Convert every line of the records below into a Markdown table with two columns, Row and Line, numbering each row and omitting blank lines.

--------------------

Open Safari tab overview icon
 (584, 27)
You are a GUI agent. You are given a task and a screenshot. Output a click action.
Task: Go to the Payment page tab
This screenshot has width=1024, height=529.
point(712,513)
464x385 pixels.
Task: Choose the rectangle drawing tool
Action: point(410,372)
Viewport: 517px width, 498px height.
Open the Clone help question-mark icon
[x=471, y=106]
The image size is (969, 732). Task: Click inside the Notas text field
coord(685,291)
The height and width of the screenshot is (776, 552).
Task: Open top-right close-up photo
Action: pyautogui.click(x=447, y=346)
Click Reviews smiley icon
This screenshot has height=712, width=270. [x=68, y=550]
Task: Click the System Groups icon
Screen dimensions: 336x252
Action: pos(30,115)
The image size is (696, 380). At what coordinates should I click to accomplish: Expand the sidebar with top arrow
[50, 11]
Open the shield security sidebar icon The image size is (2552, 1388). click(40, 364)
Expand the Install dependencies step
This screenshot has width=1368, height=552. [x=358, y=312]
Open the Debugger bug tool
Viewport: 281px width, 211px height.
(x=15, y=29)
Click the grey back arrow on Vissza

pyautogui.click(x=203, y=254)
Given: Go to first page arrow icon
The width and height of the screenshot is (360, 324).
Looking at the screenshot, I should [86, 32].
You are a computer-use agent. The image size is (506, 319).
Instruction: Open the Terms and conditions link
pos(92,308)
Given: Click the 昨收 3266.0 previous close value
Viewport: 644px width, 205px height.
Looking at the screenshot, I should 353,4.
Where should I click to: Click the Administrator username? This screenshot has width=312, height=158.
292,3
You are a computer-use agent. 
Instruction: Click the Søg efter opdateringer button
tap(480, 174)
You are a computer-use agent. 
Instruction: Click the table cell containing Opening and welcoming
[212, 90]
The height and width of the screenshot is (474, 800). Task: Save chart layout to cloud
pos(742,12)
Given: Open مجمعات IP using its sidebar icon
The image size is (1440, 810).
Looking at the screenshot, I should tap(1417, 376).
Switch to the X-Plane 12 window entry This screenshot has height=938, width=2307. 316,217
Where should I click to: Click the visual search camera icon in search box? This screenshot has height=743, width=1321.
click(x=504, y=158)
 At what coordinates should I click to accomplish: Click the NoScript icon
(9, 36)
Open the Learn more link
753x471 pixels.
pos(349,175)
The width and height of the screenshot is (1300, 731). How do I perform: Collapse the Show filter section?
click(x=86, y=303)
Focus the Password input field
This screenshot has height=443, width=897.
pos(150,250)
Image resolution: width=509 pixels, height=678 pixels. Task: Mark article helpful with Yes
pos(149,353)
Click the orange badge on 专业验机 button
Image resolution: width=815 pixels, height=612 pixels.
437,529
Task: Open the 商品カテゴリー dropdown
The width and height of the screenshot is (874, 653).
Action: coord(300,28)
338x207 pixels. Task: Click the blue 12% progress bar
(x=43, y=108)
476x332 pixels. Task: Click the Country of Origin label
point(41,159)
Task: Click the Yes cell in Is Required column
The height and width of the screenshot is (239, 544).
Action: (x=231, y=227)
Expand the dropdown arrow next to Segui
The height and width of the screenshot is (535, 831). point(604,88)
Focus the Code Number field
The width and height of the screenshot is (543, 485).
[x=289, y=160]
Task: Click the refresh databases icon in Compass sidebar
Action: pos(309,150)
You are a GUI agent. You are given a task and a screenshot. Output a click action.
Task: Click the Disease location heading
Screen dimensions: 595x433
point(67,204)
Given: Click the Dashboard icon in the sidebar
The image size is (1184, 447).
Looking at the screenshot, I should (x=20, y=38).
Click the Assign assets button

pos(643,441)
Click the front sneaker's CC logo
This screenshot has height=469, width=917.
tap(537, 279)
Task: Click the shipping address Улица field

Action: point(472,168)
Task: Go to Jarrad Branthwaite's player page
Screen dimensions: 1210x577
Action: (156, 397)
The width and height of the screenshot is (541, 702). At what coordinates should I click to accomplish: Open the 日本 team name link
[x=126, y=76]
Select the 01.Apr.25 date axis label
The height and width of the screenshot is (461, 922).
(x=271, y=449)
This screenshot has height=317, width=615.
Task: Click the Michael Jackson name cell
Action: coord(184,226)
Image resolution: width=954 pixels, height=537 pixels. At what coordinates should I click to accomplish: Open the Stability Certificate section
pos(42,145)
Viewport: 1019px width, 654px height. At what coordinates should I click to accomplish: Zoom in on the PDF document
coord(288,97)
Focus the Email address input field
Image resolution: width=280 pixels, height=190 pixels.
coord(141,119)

--------------------

• Response to this exercise:
| Row | Line |
|---|---|
| 1 | Open Safari tab overview icon |
| 2 |  (584, 27) |
| 3 | You are a GUI agent. You are given a task and a screenshot. Output a click action. |
| 4 | Task: Go to the Payment page tab |
| 5 | This screenshot has width=1024, height=529. |
| 6 | point(712,513) |
| 7 | 464x385 pixels. |
| 8 | Task: Choose the rectangle drawing tool |
| 9 | Action: point(410,372) |
| 10 | Viewport: 517px width, 498px height. |
| 11 | Open the Clone help question-mark icon |
| 12 | [x=471, y=106] |
| 13 | The image size is (969, 732). Task: Click inside the Notas text field |
| 14 | coord(685,291) |
| 15 | The height and width of the screenshot is (776, 552). |
| 16 | Task: Open top-right close-up photo |
| 17 | Action: pyautogui.click(x=447, y=346) |
| 18 | Click Reviews smiley icon |
| 19 | This screenshot has height=712, width=270. [x=68, y=550] |
| 20 | Task: Click the System Groups icon |
| 21 | Screen dimensions: 336x252 |
| 22 | Action: pos(30,115) |
| 23 | The image size is (696, 380). At what coordinates should I click to accomplish: Expand the sidebar with top arrow |
| 24 | [50, 11] |
| 25 | Open the shield security sidebar icon The image size is (2552, 1388). click(40, 364) |
| 26 | Expand the Install dependencies step |
| 27 | This screenshot has width=1368, height=552. [x=358, y=312] |
| 28 | Open the Debugger bug tool |
| 29 | Viewport: 281px width, 211px height. |
| 30 | (x=15, y=29) |
| 31 | Click the grey back arrow on Vissza |
| 32 | pyautogui.click(x=203, y=254) |
| 33 | Given: Go to first page arrow icon |
| 34 | The width and height of the screenshot is (360, 324). |
| 35 | Looking at the screenshot, I should [86, 32]. |
| 36 | You are a computer-use agent. The image size is (506, 319). |
| 37 | Instruction: Open the Terms and conditions link |
| 38 | pos(92,308) |
| 39 | Given: Click the 昨收 3266.0 previous close value |
| 40 | Viewport: 644px width, 205px height. |
| 41 | Looking at the screenshot, I should 353,4. |
| 42 | Where should I click to: Click the Administrator username? This screenshot has width=312, height=158. |
| 43 | 292,3 |
| 44 | You are a computer-use agent.  |
| 45 | Instruction: Click the Søg efter opdateringer button |
| 46 | tap(480, 174) |
| 47 | You are a computer-use agent.  |
| 48 | Instruction: Click the table cell containing Opening and welcoming |
| 49 | [212, 90] |
| 50 | The height and width of the screenshot is (474, 800). Task: Save chart layout to cloud |
| 51 | pos(742,12) |
| 52 | Given: Open مجمعات IP using its sidebar icon |
| 53 | The image size is (1440, 810). |
| 54 | Looking at the screenshot, I should tap(1417, 376). |
| 55 | Switch to the X-Plane 12 window entry This screenshot has height=938, width=2307. 316,217 |
| 56 | Where should I click to: Click the visual search camera icon in search box? This screenshot has height=743, width=1321. |
| 57 | click(x=504, y=158) |
| 58 |  At what coordinates should I click to accomplish: Click the NoScript icon |
| 59 | (9, 36) |
| 60 | Open the Learn more link |
| 61 | 753x471 pixels. |
| 62 | pos(349,175) |
| 63 | The width and height of the screenshot is (1300, 731). How do I perform: Collapse the Show filter section? |
| 64 | click(x=86, y=303) |
| 65 | Focus the Password input field |
| 66 | This screenshot has height=443, width=897. |
| 67 | pos(150,250) |
| 68 | Image resolution: width=509 pixels, height=678 pixels. Task: Mark article helpful with Yes |
| 69 | pos(149,353) |
| 70 | Click the orange badge on 专业验机 button |
| 71 | Image resolution: width=815 pixels, height=612 pixels. |
| 72 | 437,529 |
| 73 | Task: Open the 商品カテゴリー dropdown |
| 74 | The width and height of the screenshot is (874, 653). |
| 75 | Action: coord(300,28) |
| 76 | 338x207 pixels. Task: Click the blue 12% progress bar |
| 77 | (x=43, y=108) |
| 78 | 476x332 pixels. Task: Click the Country of Origin label |
| 79 | point(41,159) |
| 80 | Task: Click the Yes cell in Is Required column |
| 81 | The height and width of the screenshot is (239, 544). |
| 82 | Action: (x=231, y=227) |
| 83 | Expand the dropdown arrow next to Segui |
| 84 | The height and width of the screenshot is (535, 831). point(604,88) |
| 85 | Focus the Code Number field |
| 86 | The width and height of the screenshot is (543, 485). |
| 87 | [x=289, y=160] |
| 88 | Task: Click the refresh databases icon in Compass sidebar |
| 89 | Action: pos(309,150) |
| 90 | You are a GUI agent. You are given a task and a screenshot. Output a click action. |
| 91 | Task: Click the Disease location heading |
| 92 | Screen dimensions: 595x433 |
| 93 | point(67,204) |
| 94 | Given: Click the Dashboard icon in the sidebar |
| 95 | The image size is (1184, 447). |
| 96 | Looking at the screenshot, I should (x=20, y=38). |
| 97 | Click the Assign assets button |
| 98 | pos(643,441) |
| 99 | Click the front sneaker's CC logo |
| 100 | This screenshot has height=469, width=917. |
| 101 | tap(537, 279) |
| 102 | Task: Click the shipping address Улица field |
| 103 | Action: point(472,168) |
| 104 | Task: Go to Jarrad Branthwaite's player page |
| 105 | Screen dimensions: 1210x577 |
| 106 | Action: (156, 397) |
| 107 | The width and height of the screenshot is (541, 702). At what coordinates should I click to accomplish: Open the 日本 team name link |
| 108 | [x=126, y=76] |
| 109 | Select the 01.Apr.25 date axis label |
| 110 | The height and width of the screenshot is (461, 922). |
| 111 | (x=271, y=449) |
| 112 | This screenshot has height=317, width=615. |
| 113 | Task: Click the Michael Jackson name cell |
| 114 | Action: coord(184,226) |
| 115 | Image resolution: width=954 pixels, height=537 pixels. At what coordinates should I click to accomplish: Open the Stability Certificate section |
| 116 | pos(42,145) |
| 117 | Viewport: 1019px width, 654px height. At what coordinates should I click to accomplish: Zoom in on the PDF document |
| 118 | coord(288,97) |
| 119 | Focus the Email address input field |
| 120 | Image resolution: width=280 pixels, height=190 pixels. |
| 121 | coord(141,119) |